物理・化学や地理などの実践科目は、遅くとも夏ごろからは実践形式でセンター試験対策を進めていきましょう(春からできればベスト)。これらの科目は演習量によって本番での点数の差が付きやすく、一方で、特に現役受験生は演習量が少なくなりがちな科目です。主要科目と同様に、週に1回などと解く頻度を決めて、問題演習をこなすようにしましょう。

 

1月に入ったらセンター試験直前対策に集中!

 

センター試験は成人式の一週間後の土・日で行われ、年度により日にちは異なりますが、1月中旬に行われることがほとんどです。少なくともセンター試験の2週間前になったら、二次試験の対策は最小限(後回し)にして、センター試験対策に費やしましょう。二次試験のことも心配かもしれませんが、センター試験で足切りにあってしまったら元も子もありません。

 

センター試験当日のように、複数の科目の試験を1日で解くという練習をしましょう。そして、暗記事項の最終確認を行ったり、模試で間違えた事項の再復習に取り組んだりします。

 

センター試験の過去問は、25年分をまとめたものが売られていますが、年度が古くなると試験の形式も異なる場合があるので、この時期に過去問を解く場合は直近の年度のものを残しておくようにすると良いでしょう。
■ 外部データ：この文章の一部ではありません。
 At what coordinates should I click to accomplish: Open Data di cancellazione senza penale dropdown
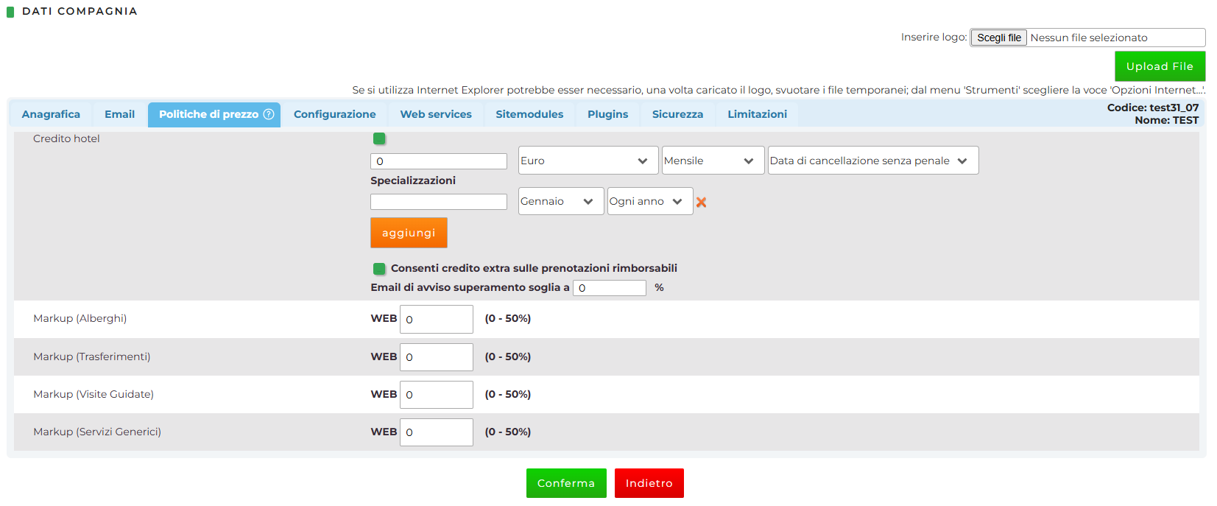pyautogui.click(x=872, y=161)
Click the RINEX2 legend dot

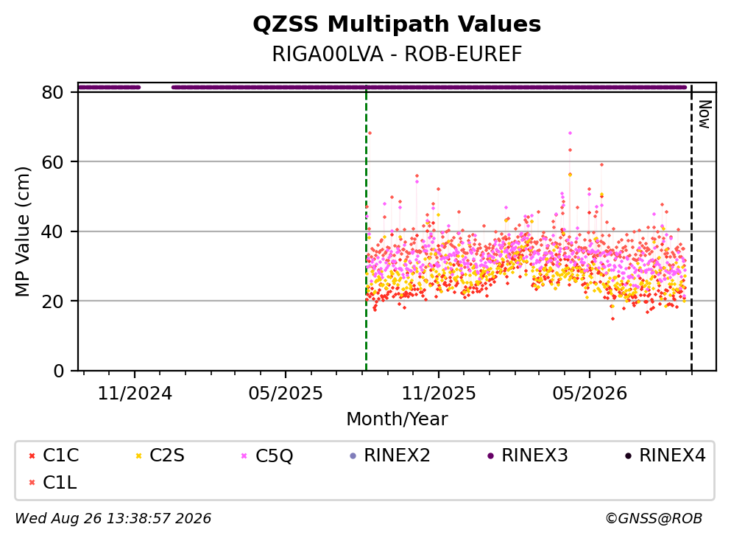(x=353, y=456)
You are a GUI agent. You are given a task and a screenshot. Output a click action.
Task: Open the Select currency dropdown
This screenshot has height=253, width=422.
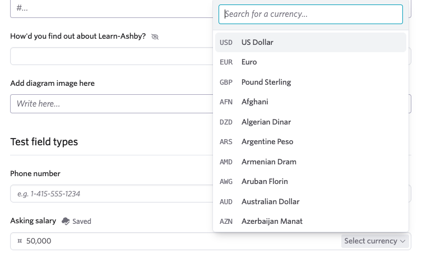pyautogui.click(x=374, y=241)
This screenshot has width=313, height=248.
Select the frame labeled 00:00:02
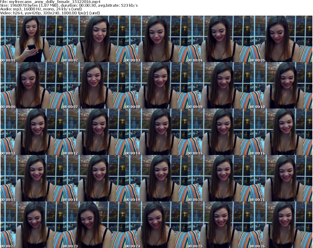coord(94,39)
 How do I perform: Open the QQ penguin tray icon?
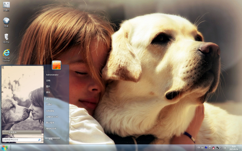tap(213, 148)
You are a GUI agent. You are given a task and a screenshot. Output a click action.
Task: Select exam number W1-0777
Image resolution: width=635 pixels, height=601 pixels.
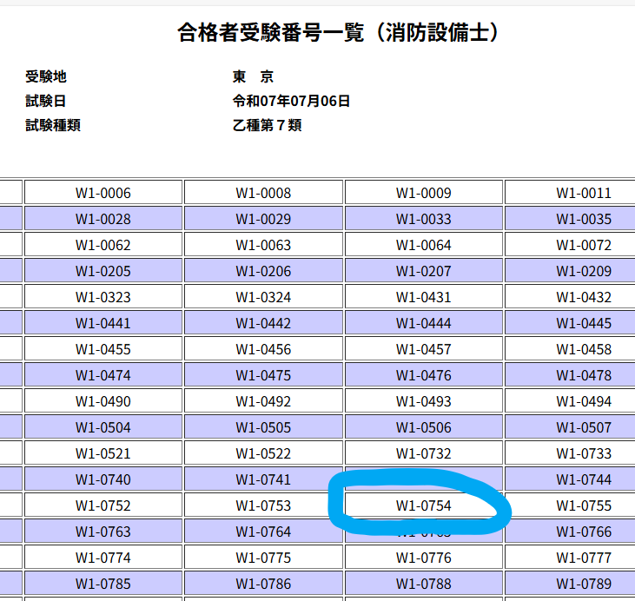click(x=583, y=558)
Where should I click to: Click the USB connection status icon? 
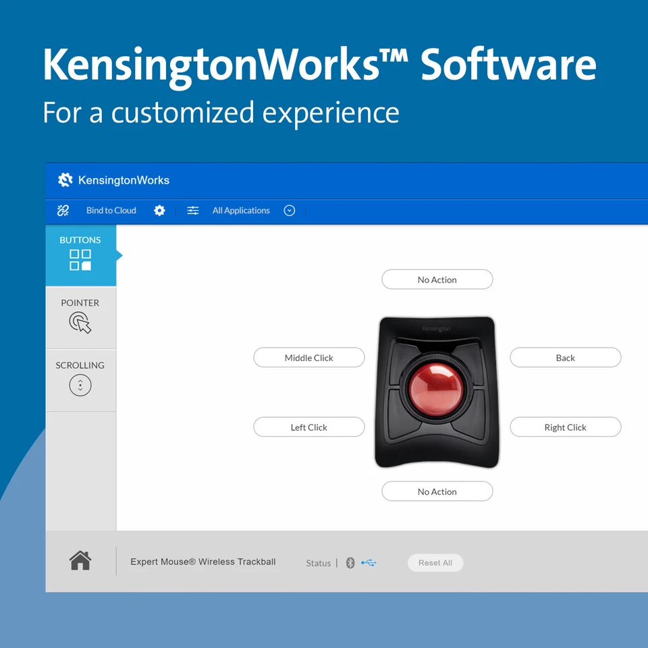click(368, 562)
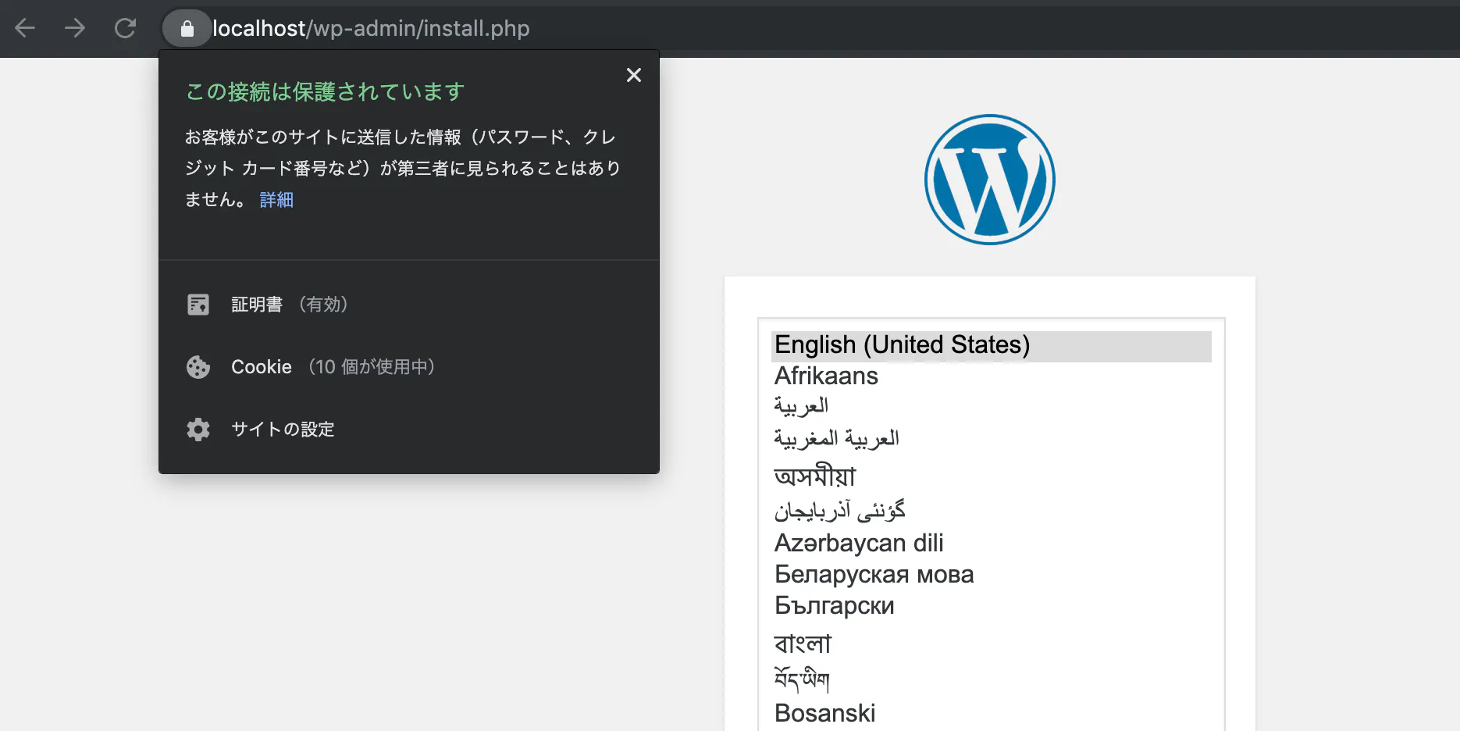
Task: Reload the install.php page
Action: point(125,28)
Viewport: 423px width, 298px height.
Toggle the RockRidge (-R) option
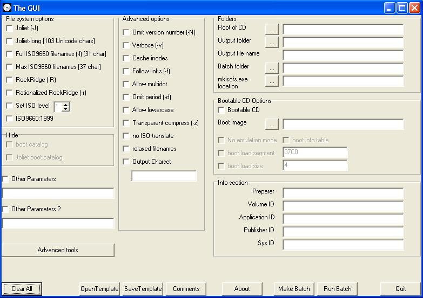pyautogui.click(x=9, y=80)
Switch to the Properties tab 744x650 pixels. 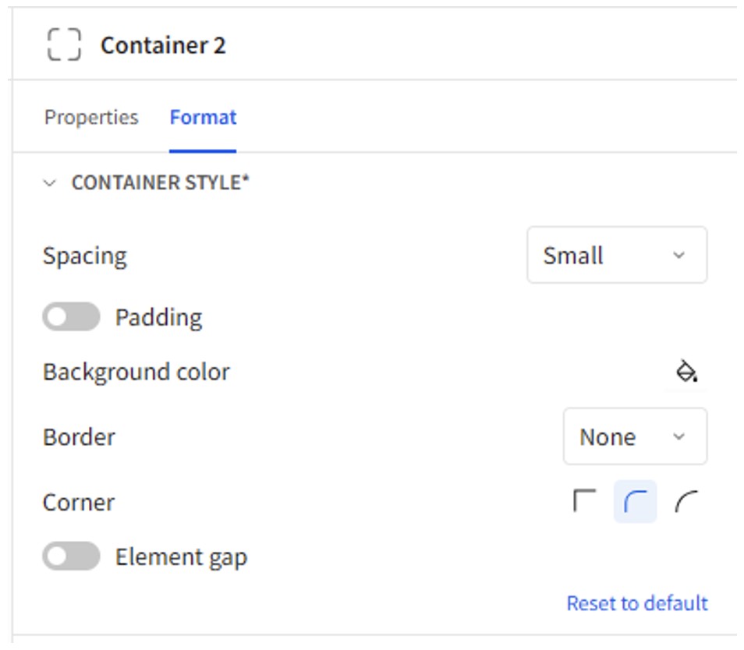coord(91,117)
また、各予備校が出版している「センター模試の過去問」を利用したり、受験料は払ったものの受験しなかったセンター模試(受験料を払った模試について、その当日に欠席すると、問題と解説を受け取ることができます)を利用したりするのも良いでしょう。

 

1月に入ってからも、問題演習を続けることで実力は上がるはずなので、決して焦ることなく、自分の弱点の穴埋めに努めましょう。

 

まとめ:センター試験対策は実践が重要

 

難関大学を目指す学生であれば、センター試験では、「問題を解けるか」よりも「いかにミスを抑えられるか」「効率的な時間配分ができるか」が大切になってきます。そのためには、とにかく実践を重ねて、本番を平常心で迎えることが最重要なのです。

 

センター試験を甘く見ていると、本来なら東大に合格できるレベルの学生でも足切りにあってしまうということがあり得ます。必ず、センター試験対策はきっちりと行い、万全な状態でセンター試験本番を迎えるようにしてくださいね。